Summer on the Lakes, in 1843 is a nonfiction book by American writer and transcendentalist Margaret Fuller based on her experiences traveling to the Great Lakes region.

==Background==
Margaret Fuller wrote the book based on her travel journals while visiting the Great Lakes region and places like Chicago, Milwaukee, Niagara Falls, and Buffalo, New York. Along the way, she interacted with several Native Americans, including members of the Ottawa and the Chippewa tribes, which she considered anthropologically in the book and, ultimately, presented as people in need of sympathy. During her trip, she was accompanied by Caroline Sturgis Tappan, a close friend and confidante who also was a catalyst to many of Fuller's ideas about art, women, and mysticism.

The genre of the book is difficult to classify. Scholar Dorothy Z. Baker noted that the book has been variously defined as "Transcendental travelogue, a sketchbook, and a social and political tract".

==Publication history and response==
Fuller began working on the book upon her return to New England. She completed the manuscript on her 34th birthday in 1844. In preparing the book, she did further research on the region at the library at Harvard College; she is believed to be the first woman allowed to use Harvard's library.
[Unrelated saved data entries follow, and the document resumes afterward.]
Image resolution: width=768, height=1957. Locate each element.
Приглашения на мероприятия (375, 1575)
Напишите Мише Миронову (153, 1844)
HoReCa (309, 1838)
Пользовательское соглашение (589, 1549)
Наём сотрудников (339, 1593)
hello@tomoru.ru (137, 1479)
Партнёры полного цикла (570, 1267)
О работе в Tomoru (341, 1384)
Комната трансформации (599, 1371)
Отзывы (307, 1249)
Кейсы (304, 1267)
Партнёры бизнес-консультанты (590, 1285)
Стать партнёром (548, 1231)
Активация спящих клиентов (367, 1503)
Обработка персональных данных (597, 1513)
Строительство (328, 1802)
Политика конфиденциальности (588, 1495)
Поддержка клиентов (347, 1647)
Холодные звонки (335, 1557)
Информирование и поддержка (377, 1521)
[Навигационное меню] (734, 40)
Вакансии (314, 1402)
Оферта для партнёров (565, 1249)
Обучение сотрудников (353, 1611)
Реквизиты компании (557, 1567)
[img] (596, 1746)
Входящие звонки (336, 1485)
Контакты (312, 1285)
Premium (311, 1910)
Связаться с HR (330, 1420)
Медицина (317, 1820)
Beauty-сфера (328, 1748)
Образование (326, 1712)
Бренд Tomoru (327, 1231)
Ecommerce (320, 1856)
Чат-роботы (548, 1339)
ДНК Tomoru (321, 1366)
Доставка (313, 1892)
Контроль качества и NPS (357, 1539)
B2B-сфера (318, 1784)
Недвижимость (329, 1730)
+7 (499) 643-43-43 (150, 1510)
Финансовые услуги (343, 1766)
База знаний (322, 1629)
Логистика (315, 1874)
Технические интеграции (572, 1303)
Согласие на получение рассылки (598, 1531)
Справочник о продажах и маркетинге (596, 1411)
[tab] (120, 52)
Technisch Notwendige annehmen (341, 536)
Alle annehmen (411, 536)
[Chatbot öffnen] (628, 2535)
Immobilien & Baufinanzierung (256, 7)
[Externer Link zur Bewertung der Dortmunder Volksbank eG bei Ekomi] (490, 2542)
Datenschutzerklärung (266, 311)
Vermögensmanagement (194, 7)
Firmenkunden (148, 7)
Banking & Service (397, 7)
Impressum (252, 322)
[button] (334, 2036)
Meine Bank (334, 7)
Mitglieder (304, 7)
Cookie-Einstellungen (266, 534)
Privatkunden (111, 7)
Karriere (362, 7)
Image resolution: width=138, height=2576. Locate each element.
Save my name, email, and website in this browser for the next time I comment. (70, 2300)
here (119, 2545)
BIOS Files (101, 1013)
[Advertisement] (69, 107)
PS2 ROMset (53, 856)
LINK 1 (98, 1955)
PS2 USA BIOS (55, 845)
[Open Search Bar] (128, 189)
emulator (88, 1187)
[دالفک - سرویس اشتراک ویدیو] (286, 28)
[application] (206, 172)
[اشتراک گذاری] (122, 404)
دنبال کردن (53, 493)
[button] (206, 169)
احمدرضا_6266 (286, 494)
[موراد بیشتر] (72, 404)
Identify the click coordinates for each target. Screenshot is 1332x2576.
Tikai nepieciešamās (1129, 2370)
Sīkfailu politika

The book was published in May 1844 by Little & Brown; it went into three printings in Fuller's lifetime. Critic Evert Augustus Duyckinck called it "the only genuine book, I can think of, this season." Some critics, however, disliked the lack of coherence in the book. In a review in the Christian Examiner, Unitarian minister Caleb Stetson commented that the book was made up of "things connected by no apparent link of association with the objects which seem to fill her eye and mind... except for the fact that they occurred in the course of her reading or were called up from the depths by some mysterious association".

An abridged version edited by her brother Arthur Buckminster Fuller was published posthumously in 1856 in a collection titled At Home and Abroad; or, Things and Thoughts in America and Europe.